• **Written instruction**
Can you copy word for word the items below, starting at the line that contains "Given: Open the" and ending at the line that contains "coord(138,54)", with both of those lines included?

(Entries from a dataset)
......

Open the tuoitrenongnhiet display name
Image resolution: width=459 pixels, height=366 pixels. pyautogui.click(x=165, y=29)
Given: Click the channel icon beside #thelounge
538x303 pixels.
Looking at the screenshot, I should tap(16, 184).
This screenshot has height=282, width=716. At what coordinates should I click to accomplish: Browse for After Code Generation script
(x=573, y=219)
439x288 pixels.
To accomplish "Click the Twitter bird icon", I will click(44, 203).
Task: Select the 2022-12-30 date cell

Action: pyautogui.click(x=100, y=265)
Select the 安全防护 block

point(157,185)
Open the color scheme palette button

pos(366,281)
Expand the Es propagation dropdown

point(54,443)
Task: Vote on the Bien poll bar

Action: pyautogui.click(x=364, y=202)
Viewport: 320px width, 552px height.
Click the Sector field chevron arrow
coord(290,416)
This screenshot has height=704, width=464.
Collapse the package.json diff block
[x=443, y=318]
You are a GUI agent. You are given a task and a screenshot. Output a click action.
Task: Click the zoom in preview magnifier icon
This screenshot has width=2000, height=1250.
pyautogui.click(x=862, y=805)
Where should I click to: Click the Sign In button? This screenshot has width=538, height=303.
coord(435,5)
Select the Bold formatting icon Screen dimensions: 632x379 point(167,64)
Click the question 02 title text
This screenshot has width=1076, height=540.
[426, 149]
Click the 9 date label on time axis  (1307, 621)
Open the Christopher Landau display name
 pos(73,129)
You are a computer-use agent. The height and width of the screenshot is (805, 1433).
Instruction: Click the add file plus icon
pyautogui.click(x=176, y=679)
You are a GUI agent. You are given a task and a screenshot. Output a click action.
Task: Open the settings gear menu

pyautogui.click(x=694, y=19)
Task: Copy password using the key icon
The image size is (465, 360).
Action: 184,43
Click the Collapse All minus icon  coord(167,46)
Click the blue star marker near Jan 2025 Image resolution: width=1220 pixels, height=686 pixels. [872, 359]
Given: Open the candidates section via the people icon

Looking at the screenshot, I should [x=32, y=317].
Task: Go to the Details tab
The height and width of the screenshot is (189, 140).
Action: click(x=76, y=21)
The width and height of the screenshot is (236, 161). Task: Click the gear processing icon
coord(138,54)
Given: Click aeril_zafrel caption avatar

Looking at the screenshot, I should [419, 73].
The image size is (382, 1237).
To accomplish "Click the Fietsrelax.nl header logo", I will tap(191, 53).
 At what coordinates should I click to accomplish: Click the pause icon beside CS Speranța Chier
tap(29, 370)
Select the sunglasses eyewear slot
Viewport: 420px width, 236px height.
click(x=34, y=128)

......

• **Full solution**
Given: Open the candidates section via the people icon

Looking at the screenshot, I should [x=32, y=317].
Task: Go to the Details tab
The height and width of the screenshot is (189, 140).
Action: click(x=76, y=21)
The width and height of the screenshot is (236, 161). Task: Click the gear processing icon
coord(138,54)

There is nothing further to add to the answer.